A federal task force that monitors the Internet caught on to the student and got a warrant

I also love how all these cases have some quote from the RIAA about how much money they lose each year. Unverifiable Saganesque billions and billions…

Teen Convicted Under Internet Piracy Law

By BETH DeFALCO
Associated Press Writer

AP Mar 7, 10:22 PM EST

PHOENIX (AP) — An Arizona university student is believed to be the first person in the country to be convicted of a crime under state laws for illegally downloading music and movies from the Internet, prosecutors and activists say.

University of Arizona student Parvin Dhaliwal pleaded guilty to possession of counterfeit marks, or unauthorized copies of intellectual property.

Under an agreement with prosecutors, Dhaliwal was sentenced last month to a three-month deferred jail sentence, three years of probation, 200 hours of community service and a $5,400 fine.
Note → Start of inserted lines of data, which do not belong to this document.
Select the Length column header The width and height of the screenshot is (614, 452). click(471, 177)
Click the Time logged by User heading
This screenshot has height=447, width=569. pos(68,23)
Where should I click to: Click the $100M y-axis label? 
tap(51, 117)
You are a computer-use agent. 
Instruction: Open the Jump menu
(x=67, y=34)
The judge in the case also ordered him to take a copyright class at the University of Arizona, which he attends, and to avoid file-sharing computer programs.
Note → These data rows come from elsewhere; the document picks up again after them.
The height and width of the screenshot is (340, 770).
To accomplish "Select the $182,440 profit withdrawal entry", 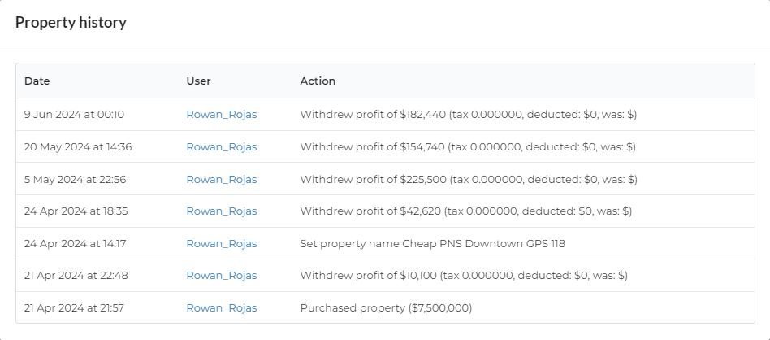I will coord(469,115).
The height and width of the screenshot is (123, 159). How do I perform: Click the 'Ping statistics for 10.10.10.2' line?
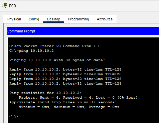(45, 93)
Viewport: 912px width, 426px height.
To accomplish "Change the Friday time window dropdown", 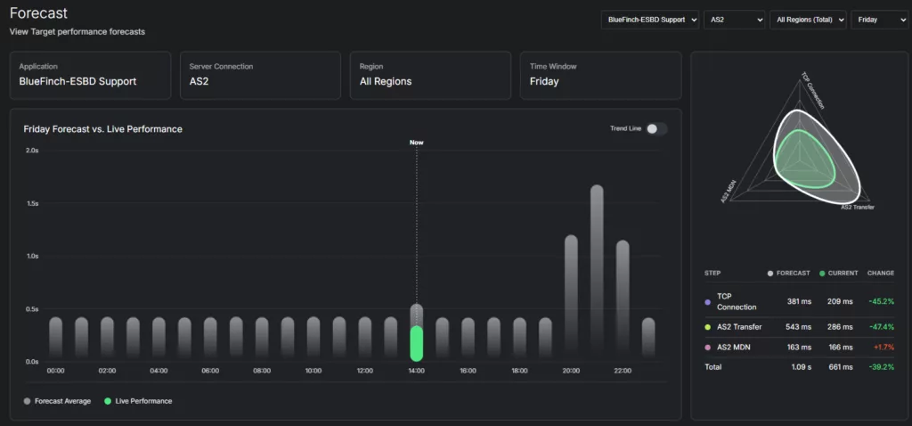I will coord(878,20).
“Generally copyright is exclusively a federal matter,” said Jason Schultz, an attorney with the Electronic Frontier Foundation, a technology civil liberties group. “Up until this point, you just haven’t seen states involved at all.”

Federal investigators referred the case to the Maricopa County Attorney’s Office for prosecution because Dhaliwal was a minor when he committed the crime, said Krystal Garza, a spokeswoman for the office.
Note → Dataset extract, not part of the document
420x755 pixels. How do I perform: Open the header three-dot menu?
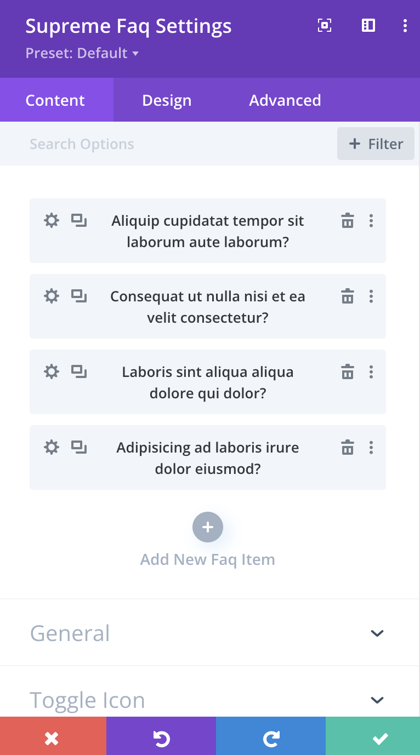pyautogui.click(x=405, y=26)
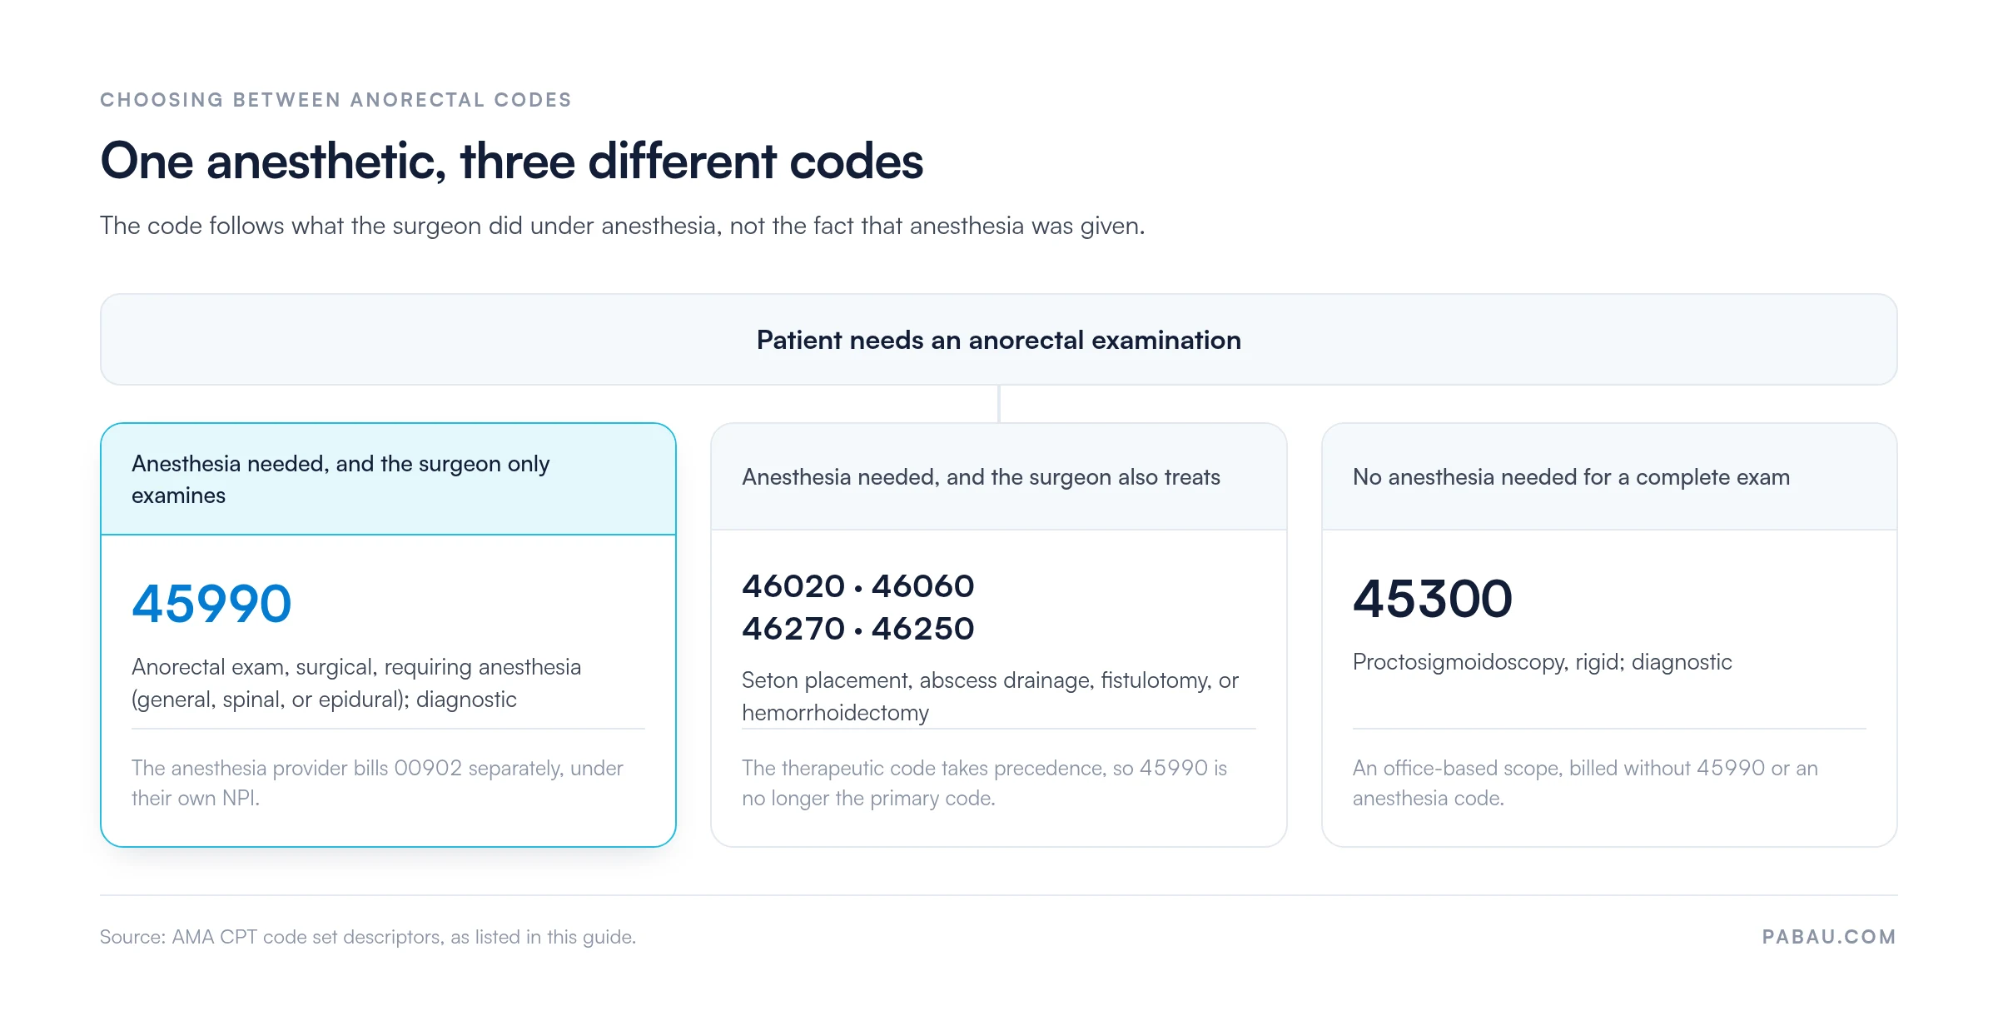Click the code 46020
The height and width of the screenshot is (1026, 1998).
pos(793,586)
“His age was a big factor,” she said. “If it went into federal court, it’s a minimum of three months in jail up front.”

Although Dhaliwal wasn’t charged until he was 18, he was 17 when he committed the crime. Prosecutors charged him as an adult but kept it in state court to allow for a deferred sentence. Garza also said Dhaliwal had no prior criminal record.

The charge is a low-level felony but may be dropped to a misdemeanor once he completes probation, she said.

A call to Dhaliwal’s attorney, James Martin, was not returned.

A man who identified himself as Dhaliwal’s father, but refused to give his name, returned a message left Monday at Dhaliwal’s parents’ home. He said his son had made a mistake, and was trying to put the case behind him. The man declined to comment further.

Brad Buckles, executive vice president for anti-piracy at the Recording Industry Association of America, said estimates say Internet piracy has cost the industry up to $300 million a year in CD sales alone.

The FBI found illegal copies of music and movies on Dhaliwal’s computer, including films that, at the time of the theft, were available only in theaters. They included “Eternal Sunshine of the Spotless Mind,” “Matrix Revolutions,” “The Cat In The Hat,” and “Mona Lisa Smile.”

A federal task force that monitors the Internet caught on to the student and got a warrant, Garza said, adding that Dhaliwal was copying and selling the pirated material.